WORK REQUIRED - Swap "Cancel" for "Close" and write out the rows again, from the first row up to and including the line with "Action: (x=72, y=364)". Leave everything else unchanged.

○ ○ ○ ○ ○

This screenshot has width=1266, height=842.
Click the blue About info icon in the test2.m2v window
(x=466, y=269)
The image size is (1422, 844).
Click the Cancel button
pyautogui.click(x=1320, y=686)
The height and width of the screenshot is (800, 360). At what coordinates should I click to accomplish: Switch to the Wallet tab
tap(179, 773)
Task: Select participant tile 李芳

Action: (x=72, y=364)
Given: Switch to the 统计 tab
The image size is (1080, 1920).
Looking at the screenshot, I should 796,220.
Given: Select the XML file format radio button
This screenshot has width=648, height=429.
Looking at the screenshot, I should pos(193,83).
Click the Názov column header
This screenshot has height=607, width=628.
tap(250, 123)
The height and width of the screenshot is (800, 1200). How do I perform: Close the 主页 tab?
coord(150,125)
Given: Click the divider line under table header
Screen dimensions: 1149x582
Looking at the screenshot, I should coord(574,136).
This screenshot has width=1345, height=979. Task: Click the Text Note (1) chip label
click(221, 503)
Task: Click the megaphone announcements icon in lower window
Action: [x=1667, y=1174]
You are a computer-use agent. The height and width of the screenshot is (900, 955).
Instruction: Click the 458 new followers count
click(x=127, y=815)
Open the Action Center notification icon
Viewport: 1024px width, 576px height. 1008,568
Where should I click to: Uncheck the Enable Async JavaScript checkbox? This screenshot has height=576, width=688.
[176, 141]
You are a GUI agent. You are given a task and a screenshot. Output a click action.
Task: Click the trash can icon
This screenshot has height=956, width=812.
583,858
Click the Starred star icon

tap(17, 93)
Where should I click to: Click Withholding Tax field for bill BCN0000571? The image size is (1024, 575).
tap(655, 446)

○ ○ ○ ○ ○

FULL OUTPUT -
This screenshot has width=1266, height=842.
Click the blue About info icon in the test2.m2v window
(x=466, y=269)
The image size is (1422, 844).
Click the Close button
pyautogui.click(x=1320, y=686)
The height and width of the screenshot is (800, 360). At what coordinates should I click to accomplish: Switch to the Wallet tab
tap(179, 773)
Task: Select participant tile 李芳

Action: (x=72, y=364)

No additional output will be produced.